Doc Rivers Remains Loyal to Celtics, Never Considered Coaching Elsewhere Toward the end of the 2010-11 NBA season, there was a lot of speculation that Celtics coach Doc Rivers would leave Boston and try his hand at another high-profile coaching job. There were rumors of him coaching the superfriends in Miami, the new-look squad in New York, or even taking the job vacated by Phil Jackson in Los Angeles.

But there was no truth to any of them, and Rivers silenced everyone by agreeing to a five-year, $35 million extension shortly after the conclusion of the Celtics' playoff run.

Rivers clarified Wednesday that there was never any doubt. If he coached at all, he knew it would be in Boston.

"During the playoffs, Danny [Ainge] and I had been talking a lot," he said. "I was in the position to be a free agent, I guess, and I thought about a lot of stuff. I kept thinking — you can go other places, but this is the place I want to be."

After coaching in Orlando for four seasons and a wee bit of a fifth, Rivers took over the Celtics' job in 2004 and has held it down for the last seven years, now going on 12. He's the third-winningest coach in franchise history, behind only Red Auerbach and Tommy Heinsohn. His all-time record with the C's is 336-238.

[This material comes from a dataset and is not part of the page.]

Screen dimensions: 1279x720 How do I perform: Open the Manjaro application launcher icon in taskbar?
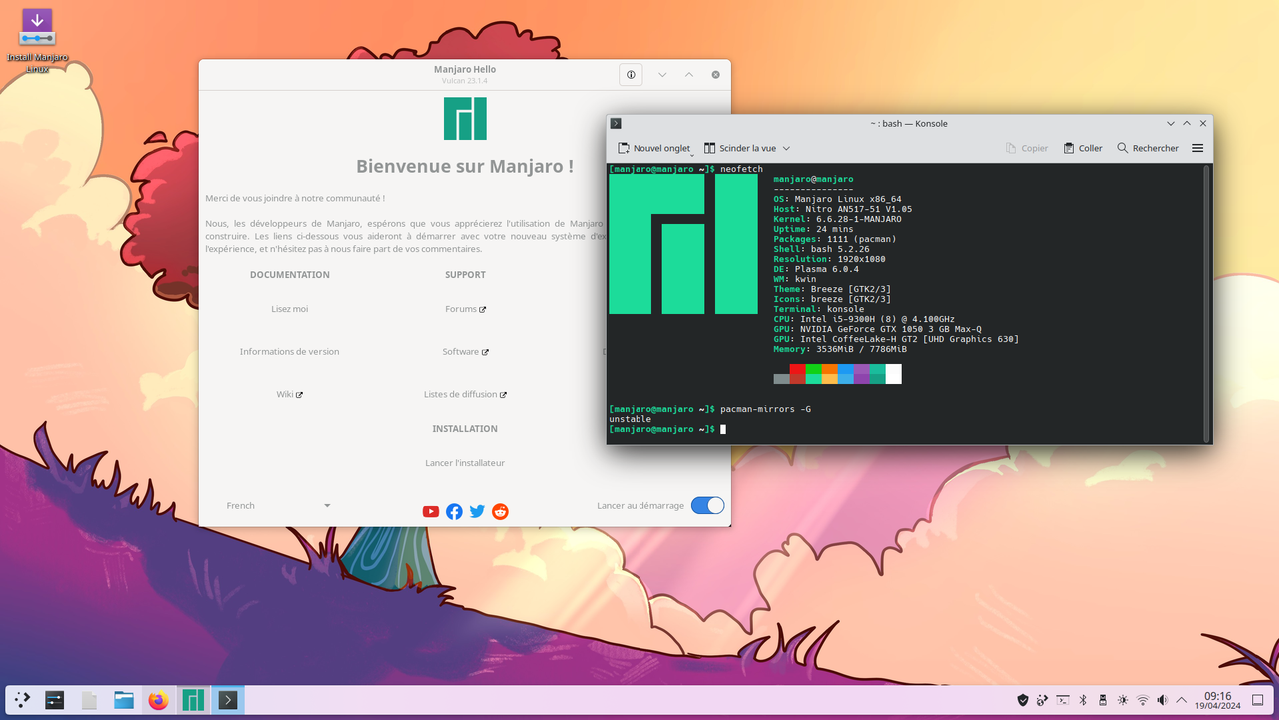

He wants to add to that record.

"I want to be here because of what I am," Rivers said. "I'm a Celtic. I believe in this organization. I love the team, the brand.

"That doesn't guarantee a future for us as far as who we are, as far as players. Kevin [Garnett] and Paul [Pierce] and Ray [Allen] are getting older. But at the end of the day, I still coach the Celtics.

"That's why I took the job originally, when we didn't have them, and it's why I stayed here. The only other decision for me was not coaching."